In particular, the method of the invention comprises the steps of:

- Clustering elements into information blocks according to a given block-building criterion;
- Storing the information defining at least one information block, in particular each information block;
- For each value of a given first set of values, computing a probability for the value being associated to the information block by means of a given computational procedure associated to the value;
- Identifying the most probable value of the first set according to a given identification criterion based on the probability for the values of the first set;
- Associating a first block-metadatum to the information block, assigning the most probable value to a first value of the first block-metadatum associated to the information block, and storing the first value; and
- Generating the electronic document specification comprising at least instructions for implementing the information block according to the first value.

In particular, an information block is a set of elements of the n-dimensional data-source and thus a subset of the n-dimensional data-source. Moreover, an information block may be a cluster of elements of the n-dimensional data-source.

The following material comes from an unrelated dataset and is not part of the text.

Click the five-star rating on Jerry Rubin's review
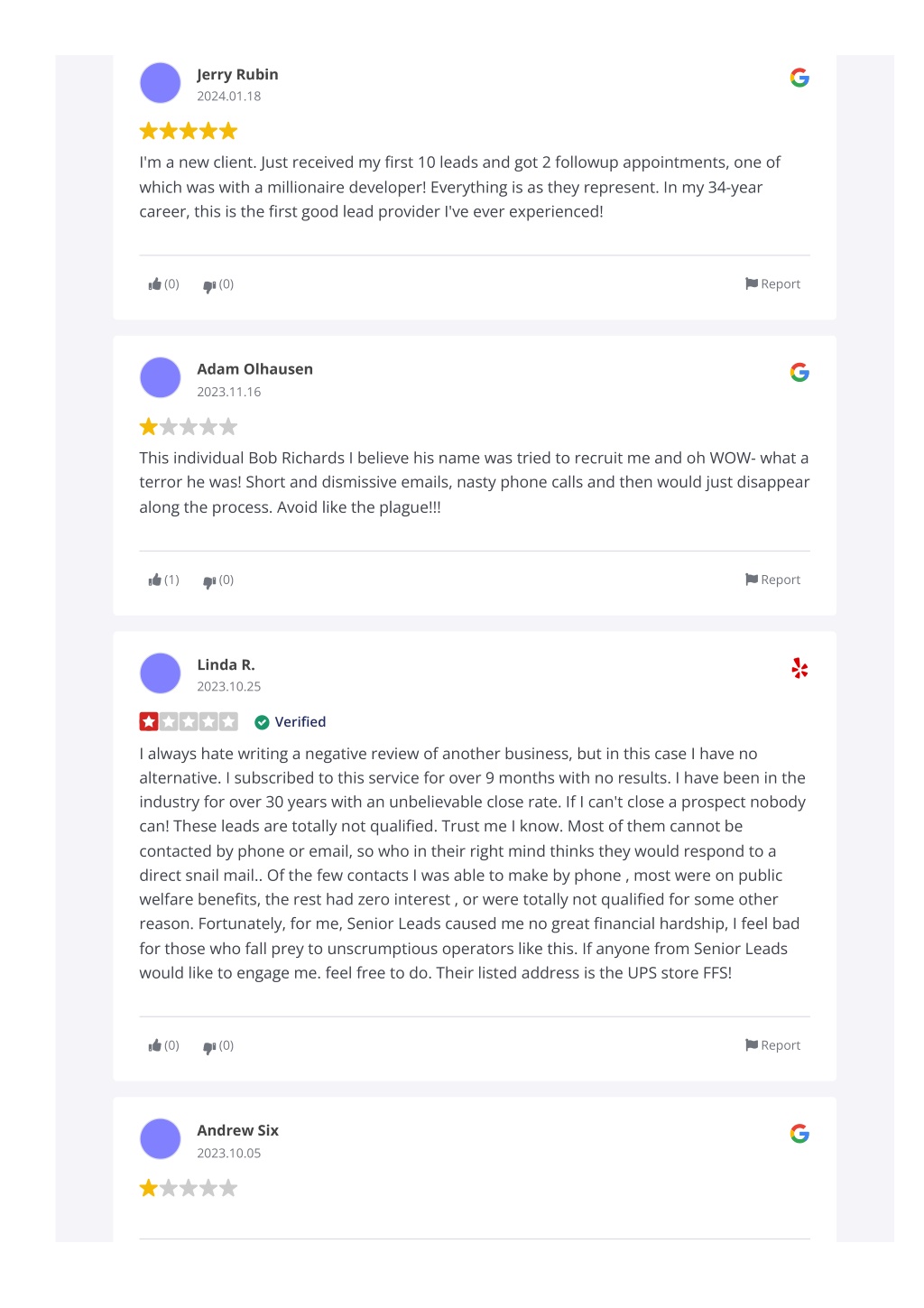pyautogui.click(x=189, y=132)
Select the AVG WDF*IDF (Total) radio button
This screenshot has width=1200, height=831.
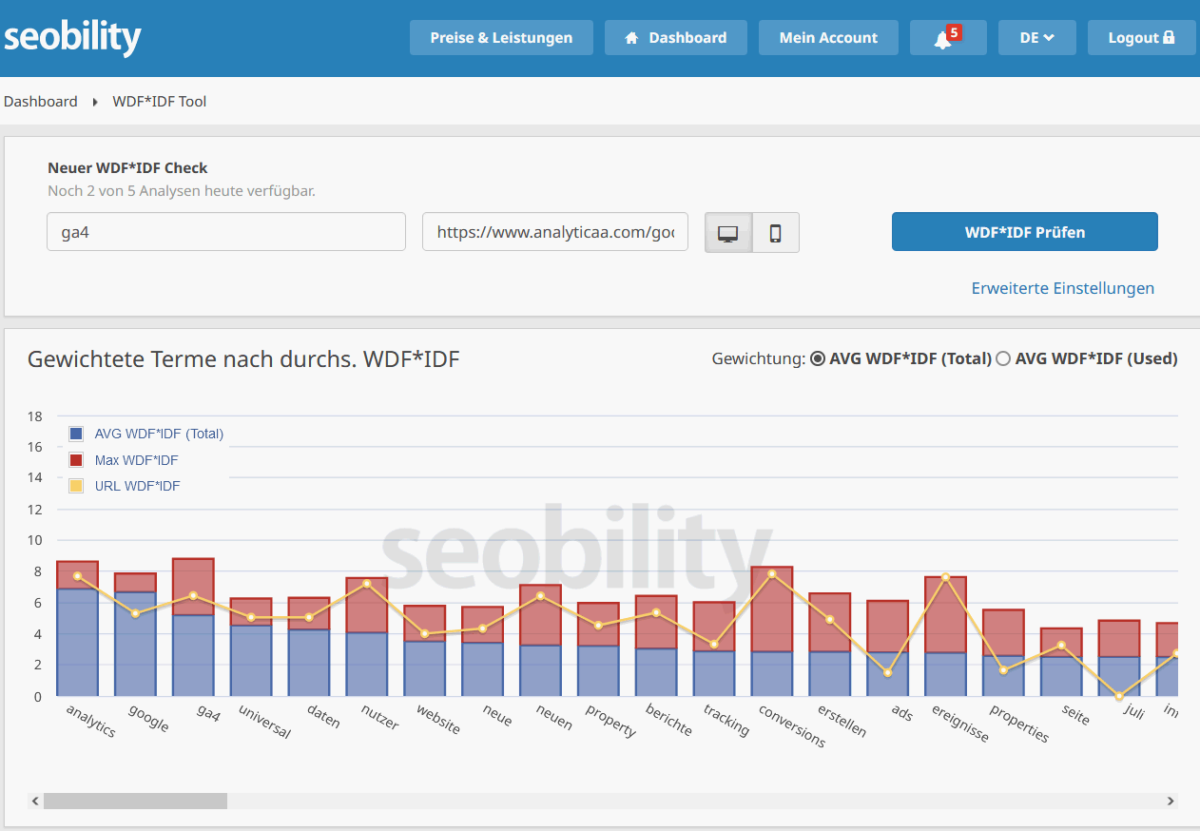pos(818,358)
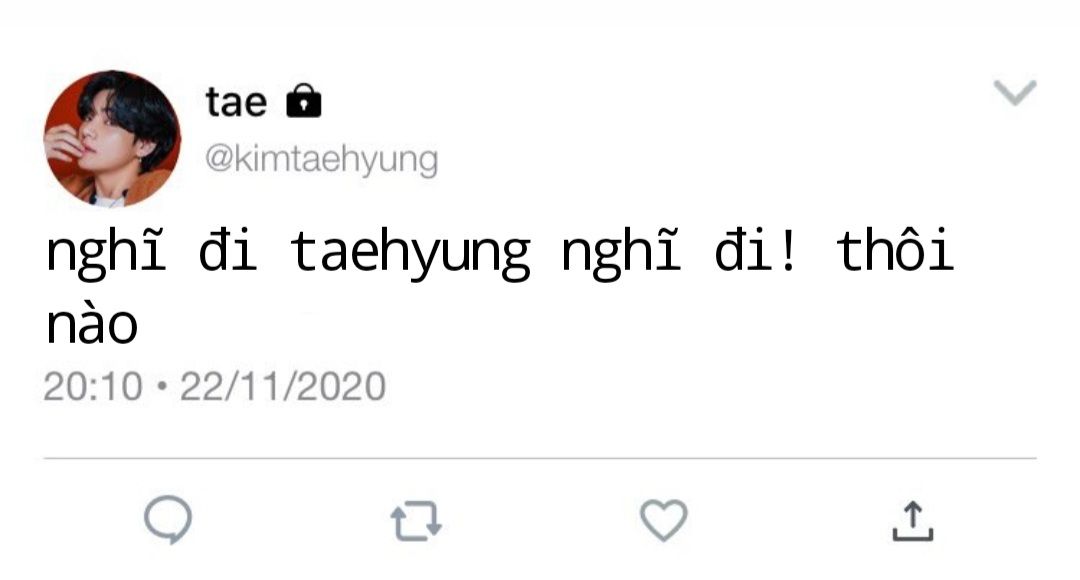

The block-building criterion is based on at least the data contained in and/or on the metadata associated to, the elements of the data-source. The block-building criterion may be based on metadata comprising information on the data-type of the data contained in the elements of the data-source. Data-types are for example integer, Boolean, character, floating-point number, alphanumeric string, dynamically calculated data, and the like. Moreover, the block-building criterion may be based on metadata containing information on the format used to present and/or to group together the elements of the data-source. For example information on the format may be output definitions of the corresponding elements, such as, content colouring, font, font size and style, framing, and the like.
Further, the block-building criterion may be based on the position of one or more of the data-containing elements of the data-source and optionally on the relative position and/or the dimension and/or distance of the data-containing elements of the data-source with respect to each other.
The probability for each value of the first set is in particular the conditional probability for said value being associated to the information block, given at least a first part of the data contained in and/or of the metadata associated to the elements of the information block, wherein said first part depends in particular on said value. In particular, the probability depends on a set of input parameters, which ultimately depend on the first part of the data contained in and/or of the metadata associated to the elements of the information block. For example, the probability depends on at least the density of the data-containing elements inside the information block, on an estimate of the regularity of the distribution of the data-containing elements inside the information block, on the number of elements of the information block, and/or on the number of elements of the information block arranged along a given dimension of the n-dimensional data-source.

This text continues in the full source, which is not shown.